Still, getting the right treatment for depression is important to your well-being. It can also help you manage your FMS or ME / CFS more effectively.
When disease strikes, many people become depressed because of how they feel, the changes imposed on them, and fears about their health. Chronic illnesses can also threaten job security, relationships, and plans for the future. Any of those things can lead to depression. It is a normal response to a bad situation and it does not mean that you are weak.
While depression is common in chronic illnesses, it is even more common in fibromyalgia and chronic fatigue syndrome than in many illnesses of comparable severity. No one knows for sure why this is so, but theories include:
- Common underlying causes;
- Poor acceptance of these diseases by the medical community, family and friends;
- Ineffectiveness of many treatments.
- Situations like these can provoke feelings like demoralization and hopelessness.
The similarities and frequent overlap have led many people, including some doctors, to assume that fibromyalgia and chronic fatigue syndrome are just different manifestations of depression.
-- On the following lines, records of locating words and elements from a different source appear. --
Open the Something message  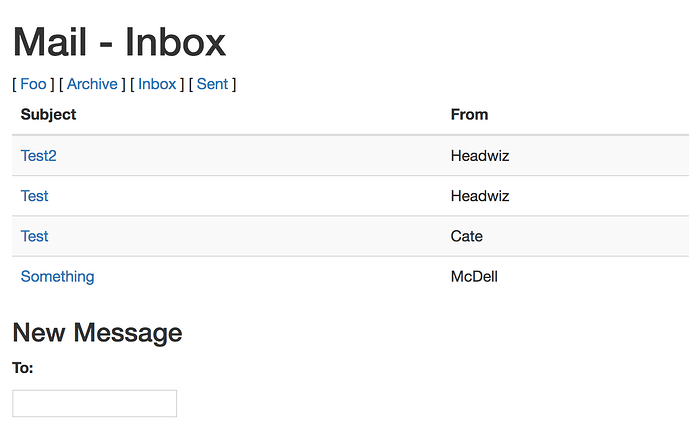click(58, 276)
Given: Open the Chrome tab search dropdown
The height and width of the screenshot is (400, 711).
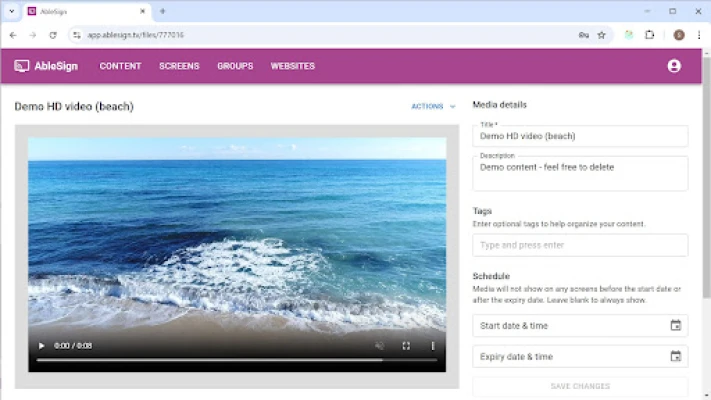Looking at the screenshot, I should (11, 11).
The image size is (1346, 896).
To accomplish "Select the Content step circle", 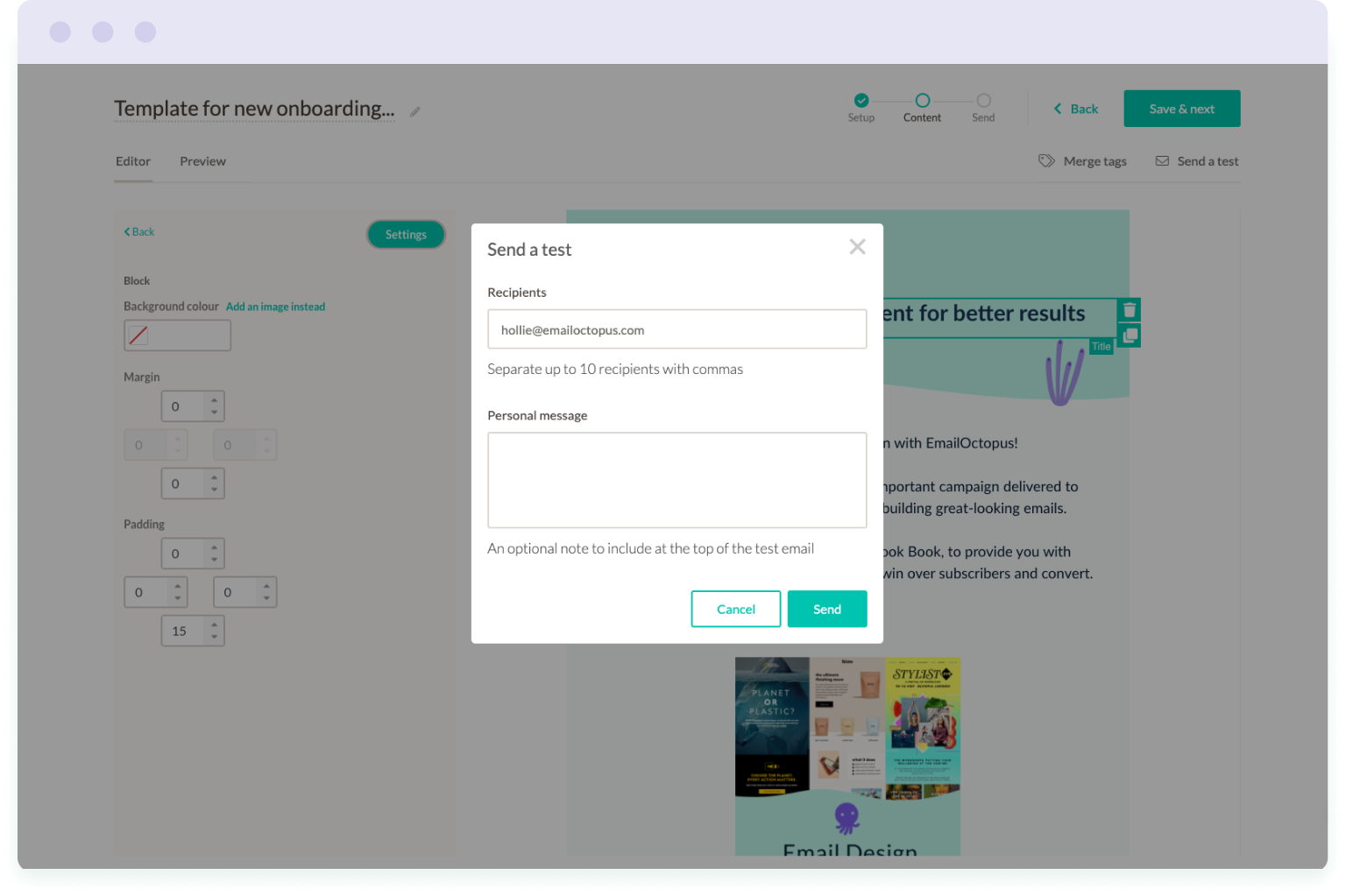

However, a 2008 study examined the available literature on the link between fibromyalgia and depression, and the researchers concluded that the findings do not support that assumption.
Regardless of the connection, we know that diagnosing and treating comorbid depression is important. We offer a wealth of information that can help you decide if you need treatment, what types of treatments may work for you, and more.
You are depressed?
At some point, almost everyone with a chronic illness asks, “Am I depressed?” It is normal to have low periods as you adjust to the changes imposed by the disease. It is important to know when normal emotions turn into major depression. Our symptoms are very similar to those of depression, so it can be difficult to know which condition is causing which problem. 1 It’s worth learning about your symptoms and working with your doctor to decide if you’re depressed.
Why do some people with FMS and ME / CFS get depressed and others don’t? It may help you understand the causes of this very real disease. It is not a character flaw, it is more likely to do with your physiology.
Because you are dealing with a disease that has physical components, you may benefit from medications that alter your brain chemistry, such as antidepressants.
Antidepressants are common to treat not only depression, but also FMS and ME / CFS. Get a better understanding of the changes they are making.
Unfortunately, the risk of side effects from these drugs is very real. You should know that it is dangerous to stop taking these medicines. Be sure to talk to your doctor about the proper way to stop using them.
Weaning can be difficult on your body, but you can take steps to make it easier.
While depression has physical components, a therapist can help you deal with the emotional issues behind your depression. Counseling can also be valuable in adjusting to life with a chronic and debilitating illness.